COALEX STATE INQUIRY REPORT - 89
September 8, 1987
Ron Reeves, Legal Counsel
Texas Railroad Commission
Surface Mining & Reclamation Division
1701 N. Congress Ave.
William B. Travis Bldg. 7th Floor
Austin, Texas 78704
TOPIC: REQUIREMENTS OF SMCRA SEC. 522(a)(4)(B)
INQUIRY: SMCRA Section 522 describes the provisions of the Act for designating areas unsuitable for surface coal mining. Section (4)(B) requires that states develop a data base of information to support decisions regarding unsuitability. Is a state obligated to gather information that is currently not available, i.e., is the state required to make its own studies, etc., or may the state use only data that it has available?
SEARCH RESULTS: The pertinent portion of Sec. 522 of the Surface Mining Control and Reclamation Act of 1977 (SMCRA) states:
"(4) To comply with this section, a State must demonstrate it has developed or is developing a process which includes -
(A) a State agency responsible for surface coal mining lands review;
(B) a data base and an inventory system which will permit proper evaluation of the capacity of different land areas of the State to support and permit reclamation of surface coal mining operations;
(C) a method or methods for implementing land use planning decisions concerning surface coal mining operations; and
(D) proper notice, opportunities for public participation, including a public hearing prior to making any designation or redesignation pursuant to this section." (Pub. L. No. 95-87, Sec. 522, 91 Stat. 508)
LEGISLATIVE HISTORY of SEC. 522 (a)(4)(B)
Two of the surface mining bills introduced in the House in the 93rd Congress provided a mechanism for designating land unsuitable for mining. These bills, H.R. 5988 and H.R. 6603, introduced by Senators Saylor and Dent of Pennsylvania, parallel the current version of SMCRA concerning the lands unsuitable database requirement. (Hearings Before the Subcommittee on the Environment and Subcommittee on Mines and Mining of the Committee on Interior and Insular Affairs on H.R. 3 and Related Bills, 93rd Cong., 1st Sess. 578, 652 (1973))

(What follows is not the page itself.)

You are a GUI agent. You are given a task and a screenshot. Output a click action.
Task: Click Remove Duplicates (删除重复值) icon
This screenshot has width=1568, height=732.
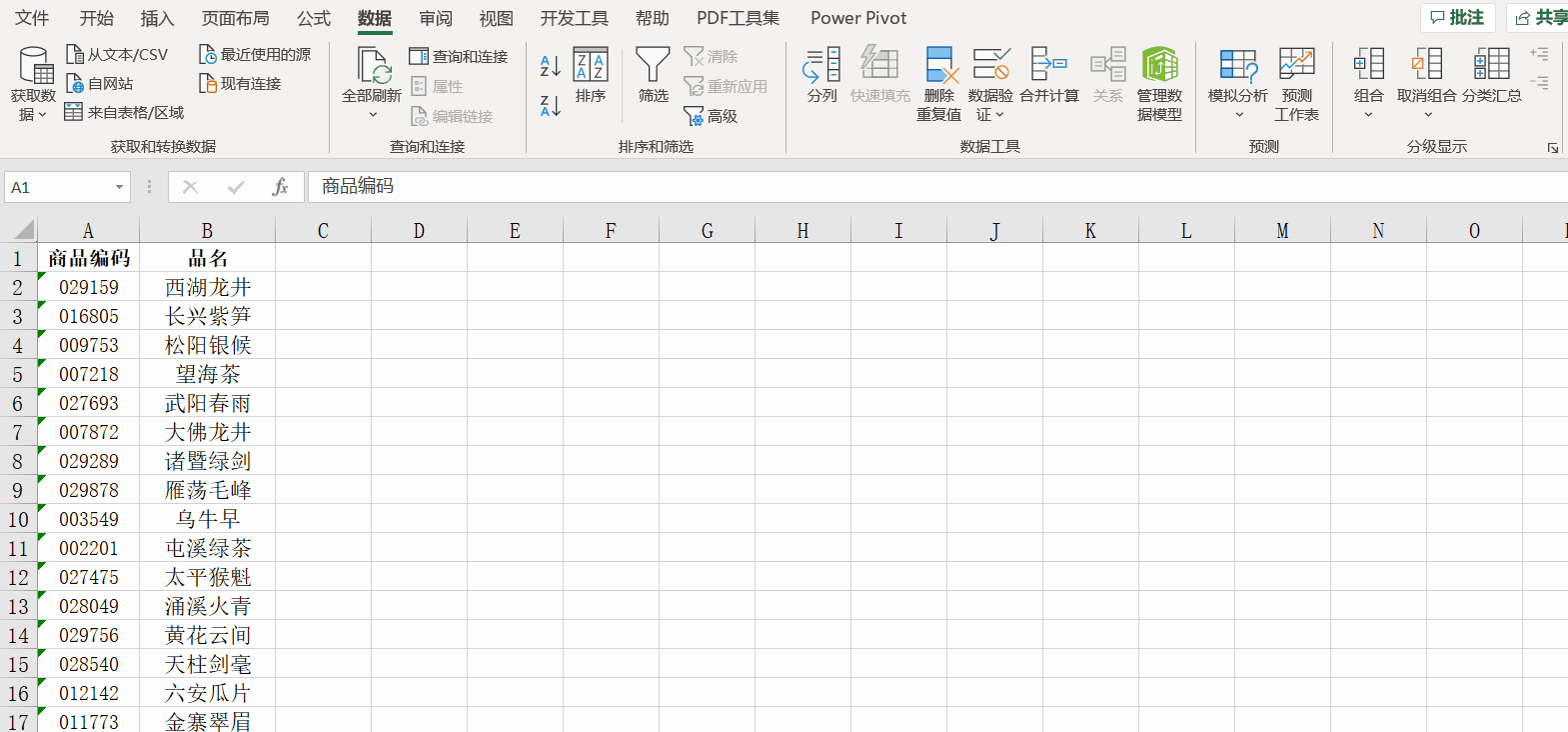[x=939, y=66]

No analysis or explanation of the bills were provided to give any insight into the reasons behind including these provisions of their requirements. This language was carried forward through every surface mining bill introduced after this date.
The proposed rules published by OSM at 30 CFR Sec. 764.21 to implement the Act in September, 1978, give no helpful information in interpreting the requirement of SMCRA Sec. 522(a)(4)(B). OSM admitted in the preamble to the proposed regulations that it merely "restores the language of the Act." (43 FR 41685 (SEPTEMBER 18, 1978))
The final rules published in March, 1979, included responses to several comments received about the data base system. None of these comments, however, specifically addressed the requirements of data acquisition by the states (44 FR 41685 (MARCH 13, 1979))
Throughout both the proposed and final regulations of 30 CFR Sec. 764.21, the language used does not indicate that a state must produce information for this data base, only that it must include or add certain information as it is received or becomes available. Thus with no contrary legislative history found and no regulatory references that state otherwise, it would appear that a State is under no positive obligation on its own to produce information for its data base under SMCRA Sec. 522(a)(4)(B).